Contre toute logique, mais en parfaite adéquation avec son manque flagrant de convictions profondes et au mépris de ses promesses de campagnes, l’ancien Premier ministre a donc décidé d’humilier les premiers pour tenter de complaire aux seconds, avec la création d’un « mouvement gay pro-Fillon »…
La belle idée que celle-là, et tellement originale, avec ça ! À la tête du comité Théodule en question, pas n’importe qui : Benoît-Olivier Boureau, banquier chez Rothschild, lequel Boureau serait, à en croire Le Figaro, en cheville avec un certain Pierre Danon, ancien patron de Numéricable, vaisseau amiral de l’empire de Patrick Drahi, l’un des principaux soutiens d’Emmanuel Macron.
Voilà qui fleure bon la France des sacristies, des clochers et devrait ravir celle qui s’est ruée en masse sur la place du Trocadéro, le dimanche 5 mars dernier. Cédric Rivet-Sow, président des Jeunes avec Fillon, ne dissimule d’ailleurs pas sa joie : « C’est une très bonne chose, ça devrait permettre d’élargir notre audience, alors qu’on essaie de faire passer Fillon pour un extrémiste en arguant de la radicalisation de sa campagne. »
De son côté, Frigide Barjot exulte : « C’est vraiment bien ! » Ça, c’est de l’analyse, chère madame Prosper Yop la boum…
On notera, dans le même registre d’entente cordiale, que l’ancienne égérie de la Manif pour tous est, depuis, brouillée avec Ludovine de La Rochère, qui lui a succédé à la tête de cette association, mais aussi avec Madeleine de Jessey, de Sens commun, sans oublier Béatrice Bourges, du Printemps français. Qui a osé évoquer des querelles de fifilles ?
Pour affiner son lifting progressiste, François Fillon, une fois de plus, ne regarde pas à la dépense : il y a des malades qui décèdent en bonne santé. Lui, au moins, s’il meurt électoralement, ce sera en toute modernité.
Quoi que… Quoi que rien ne semble être si sûr. Ainsi, Catherine Michaud, présidente du mouvement GayLib et, par ailleurs, élue de l’UDI, s’agace-t-elle en ces termes à propos de cette possible concurrence sur le marché du lobbying homosexuel : « Ça fait joli dans la vitrine, ça devait lui manquer. […] Je ne comprends pas qu’une personne homosexuelle puisse soutenir un candidat qui propose de hiérarchiser les familles et de conditionner la protection des enfants selon l’orientation sexuelle des parents. »

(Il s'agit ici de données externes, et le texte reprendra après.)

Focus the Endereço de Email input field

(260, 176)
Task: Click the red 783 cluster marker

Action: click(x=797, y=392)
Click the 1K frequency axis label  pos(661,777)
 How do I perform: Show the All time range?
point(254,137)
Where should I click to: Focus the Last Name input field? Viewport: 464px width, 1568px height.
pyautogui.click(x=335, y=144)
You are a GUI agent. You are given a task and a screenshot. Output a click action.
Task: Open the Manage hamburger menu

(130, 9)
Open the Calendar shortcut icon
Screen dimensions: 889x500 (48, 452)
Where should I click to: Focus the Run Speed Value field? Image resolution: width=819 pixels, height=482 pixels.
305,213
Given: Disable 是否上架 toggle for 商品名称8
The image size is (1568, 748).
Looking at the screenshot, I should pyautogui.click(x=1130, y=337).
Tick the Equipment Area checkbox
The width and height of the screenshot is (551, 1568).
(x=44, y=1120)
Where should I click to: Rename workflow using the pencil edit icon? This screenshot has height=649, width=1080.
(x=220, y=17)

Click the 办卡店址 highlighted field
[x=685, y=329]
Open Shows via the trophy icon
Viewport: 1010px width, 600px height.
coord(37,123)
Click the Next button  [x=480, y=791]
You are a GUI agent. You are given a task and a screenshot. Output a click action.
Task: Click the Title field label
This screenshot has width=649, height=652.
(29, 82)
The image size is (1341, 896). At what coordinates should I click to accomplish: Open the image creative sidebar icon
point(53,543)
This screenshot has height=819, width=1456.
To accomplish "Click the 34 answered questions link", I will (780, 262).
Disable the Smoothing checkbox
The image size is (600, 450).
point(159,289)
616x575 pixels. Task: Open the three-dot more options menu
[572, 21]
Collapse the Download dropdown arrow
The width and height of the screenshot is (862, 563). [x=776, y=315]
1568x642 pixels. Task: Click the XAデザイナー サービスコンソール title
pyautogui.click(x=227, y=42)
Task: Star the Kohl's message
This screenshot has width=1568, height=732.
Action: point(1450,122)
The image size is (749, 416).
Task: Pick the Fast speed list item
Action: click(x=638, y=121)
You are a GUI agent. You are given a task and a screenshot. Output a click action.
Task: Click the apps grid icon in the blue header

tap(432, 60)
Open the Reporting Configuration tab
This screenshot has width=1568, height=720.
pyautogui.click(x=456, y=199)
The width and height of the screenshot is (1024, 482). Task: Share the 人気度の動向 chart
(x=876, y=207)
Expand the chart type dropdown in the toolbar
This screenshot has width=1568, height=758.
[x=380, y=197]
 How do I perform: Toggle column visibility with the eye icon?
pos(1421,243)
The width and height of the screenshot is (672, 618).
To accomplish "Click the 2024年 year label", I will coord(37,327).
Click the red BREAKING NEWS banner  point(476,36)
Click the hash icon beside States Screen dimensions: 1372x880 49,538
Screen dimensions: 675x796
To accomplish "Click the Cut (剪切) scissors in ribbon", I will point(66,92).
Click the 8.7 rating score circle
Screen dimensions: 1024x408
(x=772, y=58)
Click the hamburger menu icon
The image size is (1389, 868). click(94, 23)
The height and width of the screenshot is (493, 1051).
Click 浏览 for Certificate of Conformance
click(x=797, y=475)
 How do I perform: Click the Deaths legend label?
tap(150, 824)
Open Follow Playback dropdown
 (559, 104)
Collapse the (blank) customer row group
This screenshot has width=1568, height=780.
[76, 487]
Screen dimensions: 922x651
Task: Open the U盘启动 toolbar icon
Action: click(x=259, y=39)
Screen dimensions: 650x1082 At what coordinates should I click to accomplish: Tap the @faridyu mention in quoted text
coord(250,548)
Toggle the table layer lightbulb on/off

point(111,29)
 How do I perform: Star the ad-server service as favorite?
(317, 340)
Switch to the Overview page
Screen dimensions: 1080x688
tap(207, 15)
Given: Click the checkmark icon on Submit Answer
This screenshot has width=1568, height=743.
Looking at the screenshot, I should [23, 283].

Ou de l’art de se fâcher avec tout le monde, surtout avec les plus fidèles – jusqu’à quand ? – de ses alliés. Rat égaré dans son labyrinthe, cochon sur une échelle, poule devant un couteau ? Tant qu’à demeurer dans la métaphore animalière, celle du canard sans tête errant sur la banquise serait finalement plus appropriée. Sacré Fillon ! À quand un DVD compilant ses meilleurs sketchs ? Bientôt en vente dans toutes les FNAC et les meilleurs magasins de farces et attrapes. »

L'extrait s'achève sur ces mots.